▶ Document extract
☆ ☆ ☆ ☆
Finally, the automatic binding mechanism only considers variables that are used literally. That is, the following code will generate an undefined variable notice, because $x has no literal uses inside the function and thus hasn't been bound:

$x = 42;
$y = 'x';
$fn = fn() => $$y;

Support for this could be added by using a more general binding mechanism (bind everything rather than binding what is used) when variable variables are encountered. It's excluded here because it seems like an entirely unnecessary complication of the implementation, but it can be supported if people consider it necessary.

Precedence

Arrow functions have lowest precedence. This means that the expression to the right of => will be consumed as far as possible:

fn($x) => $x + $y
// is
fn($x) => ($x + $y)
// not
(fn($x) => $x) + $y

Backward Incompatible Changes

Unfortunately the fn keyword must be a full keyword and not just a reserved function name.

Ilija Tovilo analyzed the top 1,000 PHP repositories on GitHub to find usages of fn. The gist provides more information, but the rough findings are that all known existing usages of fn are in tests except one case where it is a namespace segment. (The namespace use happens to be in my own library, and I'm happy to rename it.)

Examples

These examples are copied from the previous version of the arrow functions RFC.

Taken from silexphp/Pimple:

$extended = function ($c) use ($callable, $factory) {
    return $callable($factory($c), $c);
};
 
// with arrow function:
$extended = fn($c) => $callable($factory($c), $c);

This reduces the amount of boilerplate from 44 characters down to 8.


Taken from Doctrine DBAL:

$this->existingSchemaPaths = array_filter($paths, function ($v) use ($names) {
    return in_array($v, $names);
});
 
// with arrow function
$this->existingSchemaPaths = array_filter($paths, fn($v) => in_array($v, $names));

This reduces the amount of boilerplate from 31 characters down to 8.


The complement function as found in many libraries:

function complement(callable $f) {
    return function (...$args) use ($f) {
        return !$f(...$args);
    };
}
 
// with arrow function:
function complement(callable $f) {
    return fn(...$args) => !$f(...$args);
}

The following example was provided by tpunt:

$result = Collection::from([1, 2])
    ->map(function ($v) {
        return $v * 2;
    })
    ->reduce(function ($tmp, $v) {
        return $tmp + $v;
    }, 0);
 
echo $result; // 6
 
// with arrow functions:
$result = Collection::from([1, 2])
    ->map(fn($v) => $v * 2)
    ->reduce(fn($tmp, $v) => $tmp + $v, 0);
 
echo $result; // 6

Vote

Voting started 2019-04-17 and ends 2019-05-01. A 2/3 majority is required.
☆ ☆ ☆ ☆
▶ Data
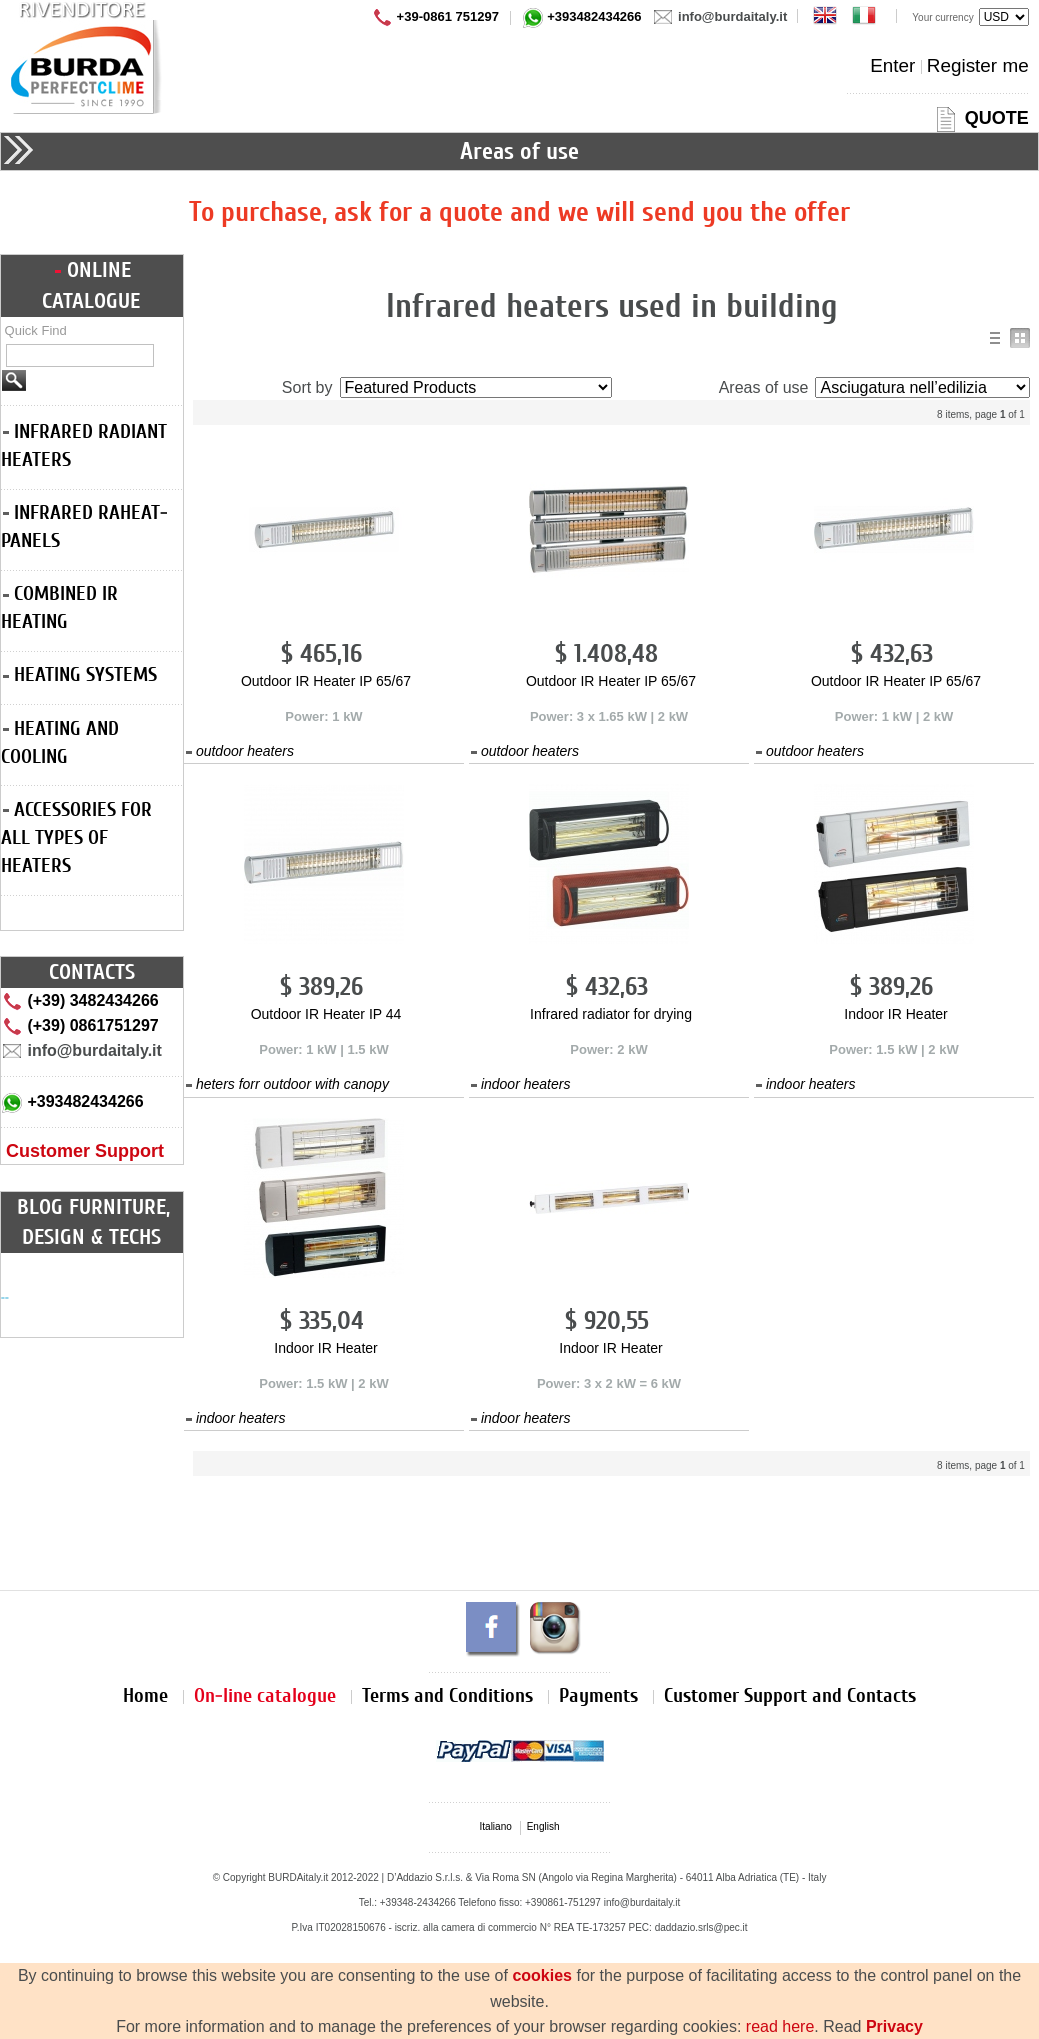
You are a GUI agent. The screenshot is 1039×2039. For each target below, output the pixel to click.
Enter (892, 65)
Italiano (496, 1826)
☆ ☆ ☆ ☆
▶ Jobs
A) In the PHP arrow functions excerpt, reproduce the passage that starts at the words "Finally, the automatic" and ends after the words "consider it necessary.", swapping each "binding mechanism" for "capture mechanism".
B) Write the next part of the excerpt on PHP arrow functions, picking up after its final sentence.

▶ Answers below
A)
Finally, the automatic capture mechanism only considers variables that are used literally. That is, the following code will generate an undefined variable notice, because $x has no literal uses inside the function and thus hasn't been bound:

$x = 42;
$y = 'x';
$fn = fn() => $$y;

Support for this could be added by using a more general capture mechanism (bind everything rather than binding what is used) when variable variables are encountered. It's excluded here because it seems like an entirely unnecessary complication of the implementation, but it can be supported if people consider it necessary.

B)
Add arrow functions as described in PHP 7.4?
Real name Yes No
andrey (andrey)  
ashnazg (ashnazg)  
bishop (bishop)  
bmajdak (bmajdak)  
bwoebi (bwoebi)  
carusogabriel (carusogabriel)  
chx (chx)  
colinodell (colinodell)  
cpriest (cpriest)  
cyberline (cyberline)  
danack (danack)  
derick (derick)  
didou (didou)  
diegopires (diegopires)  
duncan3dc (duncan3dc)  
emir (emir)  
galvao (galvao)  
gasolwu (gasolwu)  
guilhermeblanco (guilhermeblanco)  
hywan (hywan)  
irker (irker)  
jasny (jasny)  
jhdxr (jhdxr)  
kalle (kalle)  
kelunik (kelunik)  
kguest (kguest)  
kinncj (kinncj)  
klaussilveira (klaussilveira)  
krakjoe (krakjoe)  
laruence (laruence)  
lbarnaud (lbarnaud)  
lcobucci (lcobucci)  
levim (levim)  
malukenho (malukenho)  
marcio (marcio)  
mariano (mariano)  
mike (mike)  
nikic (nikic)  
ocramius (ocramius)  
pauloelr (pauloelr)  
petk (petk)  
pmjones (pmjones)  
pmmaga (pmmaga)  
pollita (pollita)  
rasmus (rasmus)  
reywob (reywob)  
royopa (royopa)  
rtheunissen (rtheunissen)  
salathe (salathe)  
sammyk (sammyk)  
santiagolizardo (santiagolizardo)  
sergey (sergey)  
stas (stas)  
svpernova09 (svpernova09)  
tianfenghan (tianfenghan)  
trowski (trowski)  
weierophinney (weierophinney)  
yunosh (yunosh)  
zimt (zimt)  
Final result: 51 8
This poll has been closed.

Discussion

Syntax

The probably most desired syntax for arrow functions is ($x) => $x * $y or $x => $x * $y for short. It is very concise, and used by a number of other programming languages, including JavaScript. However, using this syntax in PHP comes with some severe technical challenges. This section will discuss a number of possible syntaxes for arrow functions and what benefits and disadvantages they have.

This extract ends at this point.